Stored data entries:
◇ ◇ ◇ ◇ ◇
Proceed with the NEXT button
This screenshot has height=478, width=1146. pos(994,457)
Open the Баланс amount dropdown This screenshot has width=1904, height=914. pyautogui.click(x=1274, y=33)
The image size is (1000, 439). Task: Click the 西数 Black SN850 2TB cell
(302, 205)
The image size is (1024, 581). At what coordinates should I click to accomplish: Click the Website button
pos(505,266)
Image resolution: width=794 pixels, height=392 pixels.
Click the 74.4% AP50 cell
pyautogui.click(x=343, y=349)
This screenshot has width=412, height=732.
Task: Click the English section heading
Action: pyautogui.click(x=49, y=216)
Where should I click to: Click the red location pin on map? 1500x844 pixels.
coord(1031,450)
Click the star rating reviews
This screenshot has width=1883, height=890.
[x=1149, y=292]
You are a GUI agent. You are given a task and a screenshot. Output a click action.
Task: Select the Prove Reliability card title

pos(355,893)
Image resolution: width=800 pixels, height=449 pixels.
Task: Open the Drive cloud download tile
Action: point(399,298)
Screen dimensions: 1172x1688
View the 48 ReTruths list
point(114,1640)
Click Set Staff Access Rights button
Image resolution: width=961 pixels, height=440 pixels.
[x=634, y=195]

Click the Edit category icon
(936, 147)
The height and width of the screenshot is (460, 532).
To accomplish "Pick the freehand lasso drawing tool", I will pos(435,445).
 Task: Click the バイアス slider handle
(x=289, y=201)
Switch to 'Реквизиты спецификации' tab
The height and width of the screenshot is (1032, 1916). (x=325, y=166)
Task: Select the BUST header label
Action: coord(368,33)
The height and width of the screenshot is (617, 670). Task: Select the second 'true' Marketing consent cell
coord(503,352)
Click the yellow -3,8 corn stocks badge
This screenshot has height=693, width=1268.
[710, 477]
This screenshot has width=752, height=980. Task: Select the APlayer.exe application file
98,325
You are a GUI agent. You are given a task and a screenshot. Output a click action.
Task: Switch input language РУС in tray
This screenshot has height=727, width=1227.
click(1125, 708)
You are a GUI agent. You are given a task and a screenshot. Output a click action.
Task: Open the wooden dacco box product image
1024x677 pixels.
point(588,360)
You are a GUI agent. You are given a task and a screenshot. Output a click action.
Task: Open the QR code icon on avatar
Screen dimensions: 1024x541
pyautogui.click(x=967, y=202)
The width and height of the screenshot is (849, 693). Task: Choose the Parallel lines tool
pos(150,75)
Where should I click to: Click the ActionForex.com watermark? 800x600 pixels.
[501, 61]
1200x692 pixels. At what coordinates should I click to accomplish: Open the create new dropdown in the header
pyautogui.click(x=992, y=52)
◇ ◇ ◇ ◇ ◇
EXERCISE DESCRIPTION: Copy the entries word for word. Start at the first line and end with the line containing "Screen dimensions: 1172x1688".

ANSWER SECTION:
Proceed with the NEXT button
This screenshot has height=478, width=1146. pos(994,457)
Open the Баланс amount dropdown This screenshot has width=1904, height=914. pyautogui.click(x=1274, y=33)
The image size is (1000, 439). Task: Click the 西数 Black SN850 2TB cell
(302, 205)
The image size is (1024, 581). At what coordinates should I click to accomplish: Click the Website button
pos(505,266)
Image resolution: width=794 pixels, height=392 pixels.
Click the 74.4% AP50 cell
pyautogui.click(x=343, y=349)
This screenshot has width=412, height=732.
Task: Click the English section heading
Action: pyautogui.click(x=49, y=216)
Where should I click to: Click the red location pin on map? 1500x844 pixels.
coord(1031,450)
Click the star rating reviews
This screenshot has width=1883, height=890.
[x=1149, y=292]
You are a GUI agent. You are given a task and a screenshot. Output a click action.
Task: Select the Prove Reliability card title

pos(355,893)
Image resolution: width=800 pixels, height=449 pixels.
Task: Open the Drive cloud download tile
Action: point(399,298)
Screen dimensions: 1172x1688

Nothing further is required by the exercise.